**INFORMATION GIVEN:**
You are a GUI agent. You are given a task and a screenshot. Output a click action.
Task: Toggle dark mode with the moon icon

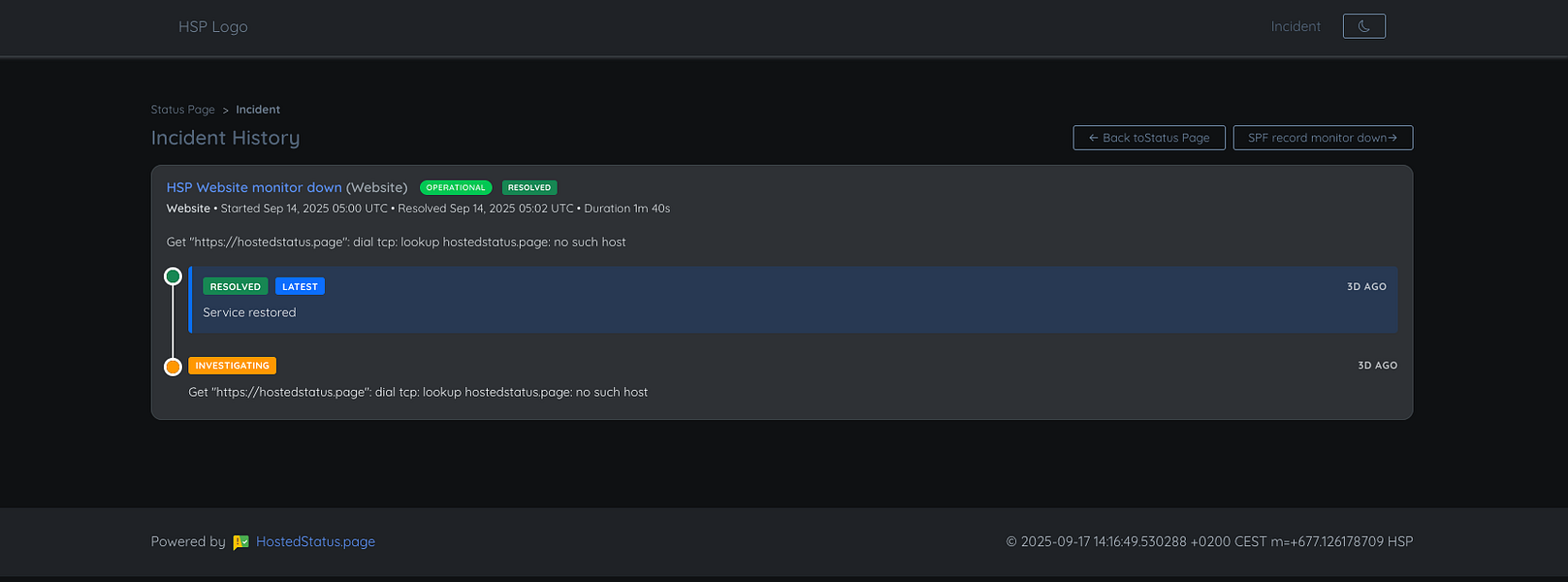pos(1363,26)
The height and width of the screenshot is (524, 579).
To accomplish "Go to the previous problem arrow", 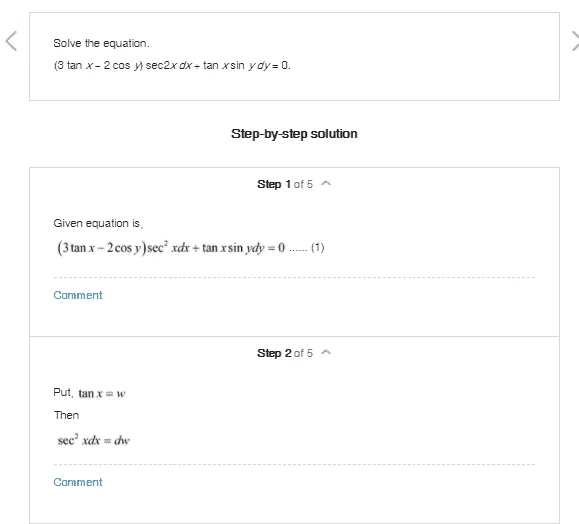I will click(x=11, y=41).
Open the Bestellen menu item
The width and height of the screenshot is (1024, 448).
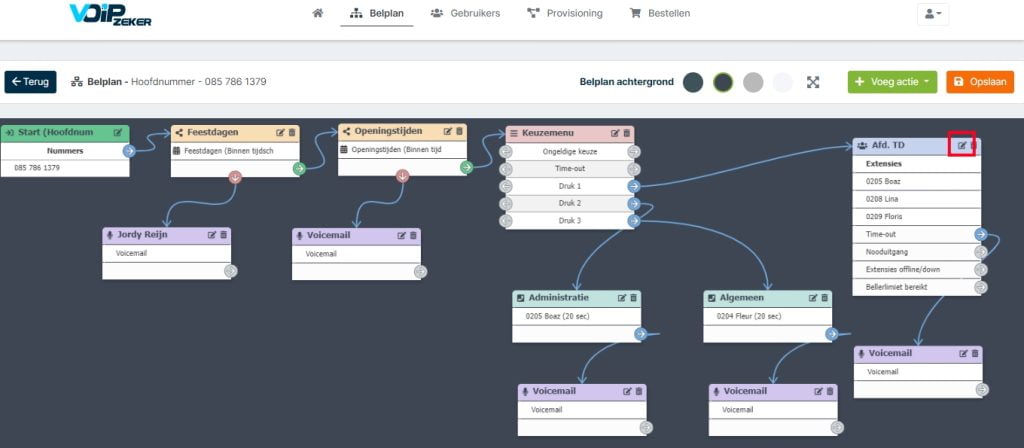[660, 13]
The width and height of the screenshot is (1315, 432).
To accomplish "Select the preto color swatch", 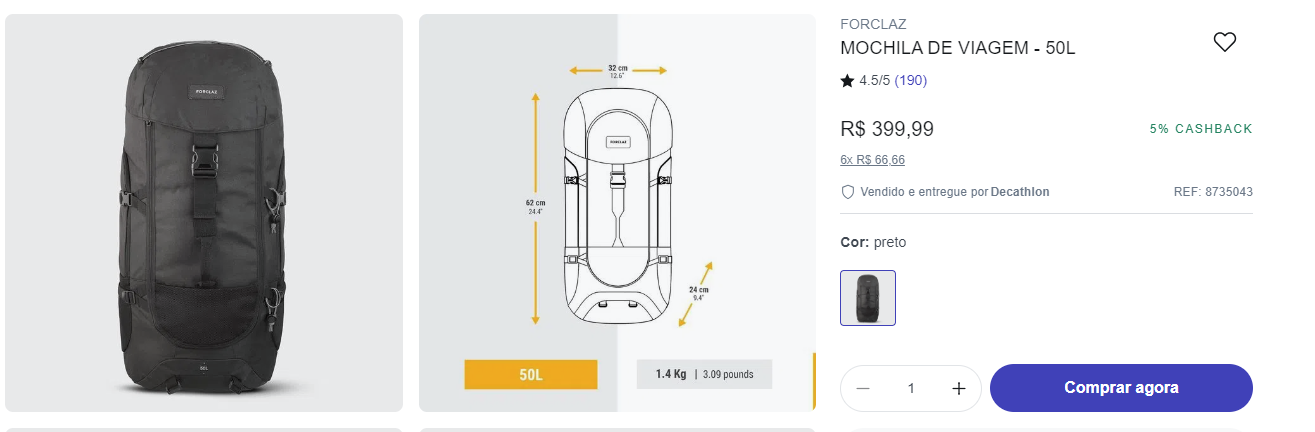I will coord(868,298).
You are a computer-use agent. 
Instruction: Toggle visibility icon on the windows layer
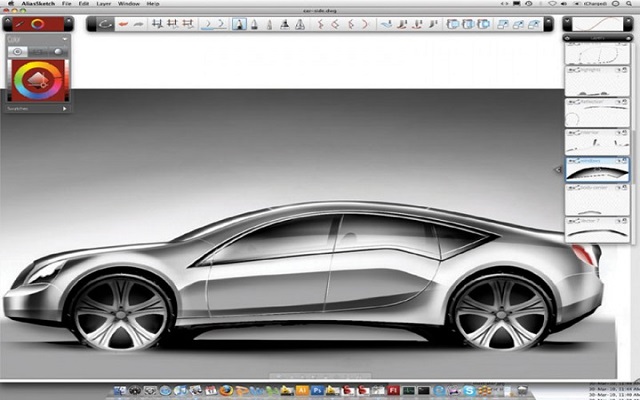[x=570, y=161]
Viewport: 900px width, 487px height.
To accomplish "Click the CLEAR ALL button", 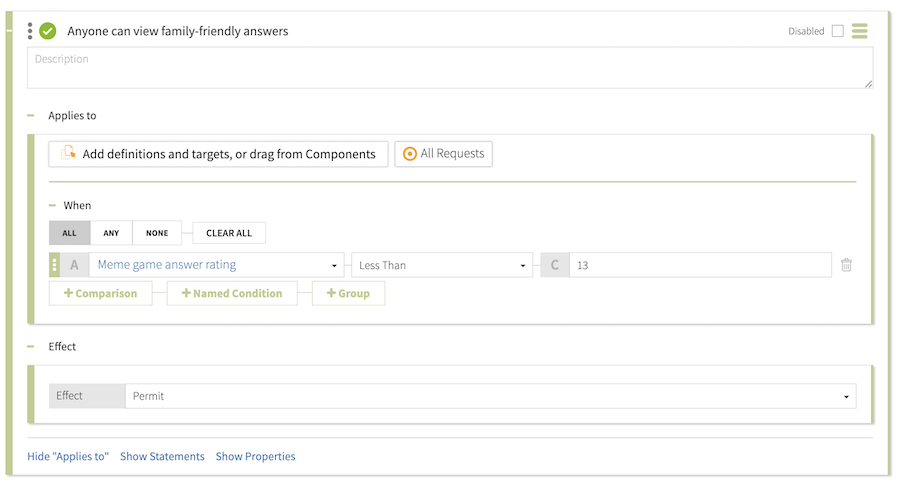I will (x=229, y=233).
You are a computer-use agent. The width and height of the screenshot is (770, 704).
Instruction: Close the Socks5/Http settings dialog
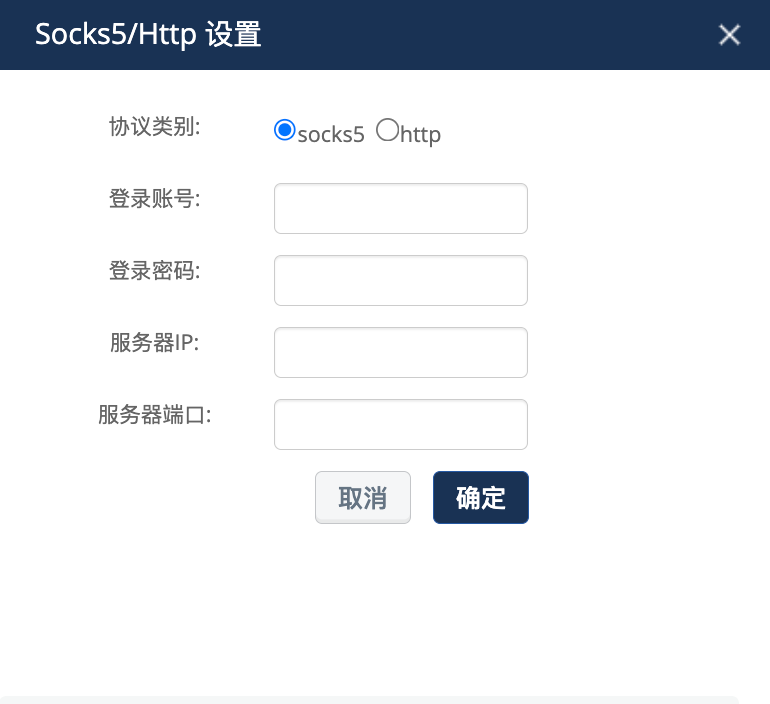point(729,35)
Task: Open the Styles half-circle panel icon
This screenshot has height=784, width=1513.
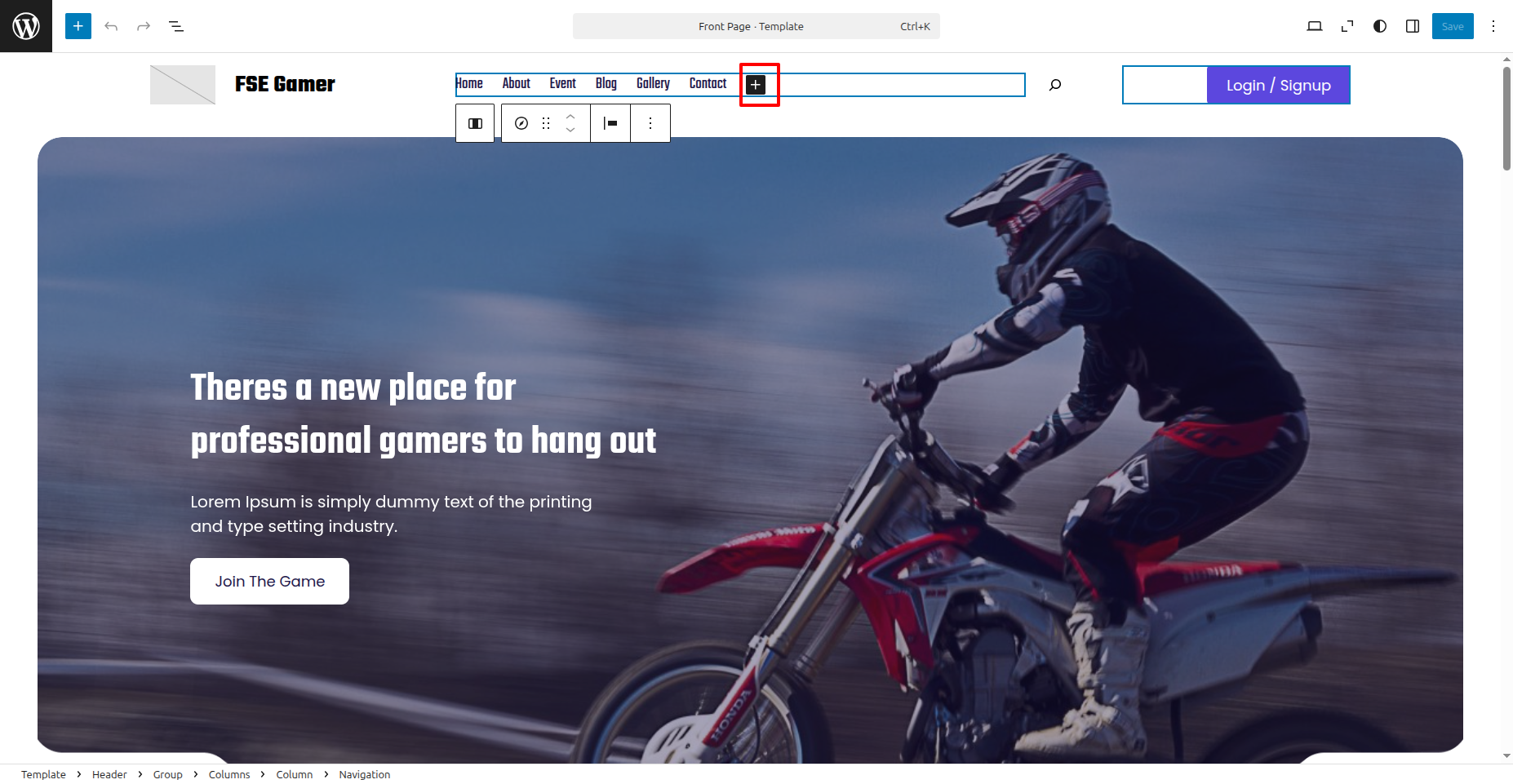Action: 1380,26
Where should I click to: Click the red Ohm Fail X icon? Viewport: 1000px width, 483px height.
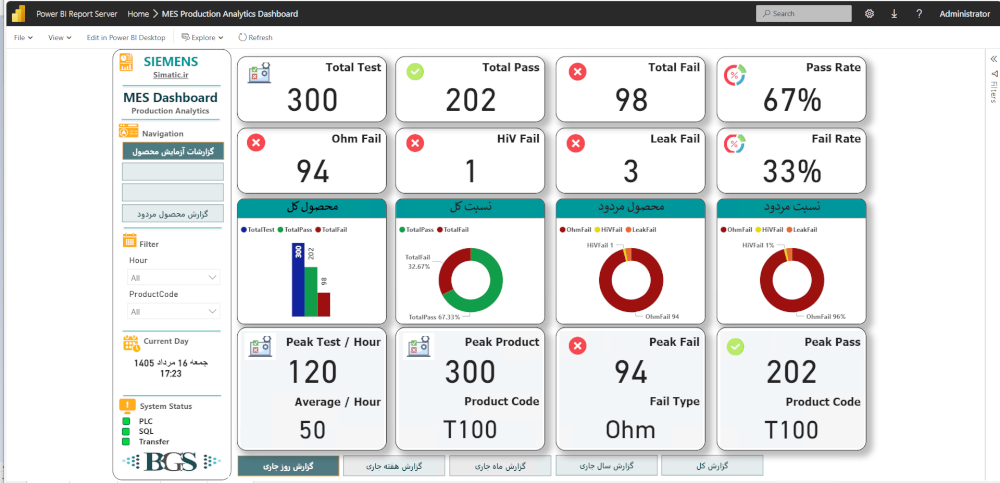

**STATED GOAL:**
Which lines above contain the word "height"? Gather and copy out each one.

**REPLY:**
The height and width of the screenshot is (524, 579).
The width and height of the screenshot is (1024, 448).
The width and height of the screenshot is (1315, 432).
Viewport: 900px width, 487px height.
You are a computer-use agent. The width and height of the screenshot is (770, 704).
This screenshot has height=784, width=1513.
Where should I click to: Click the red Ohm Fail X icon? Viewport: 1000px width, 483px height.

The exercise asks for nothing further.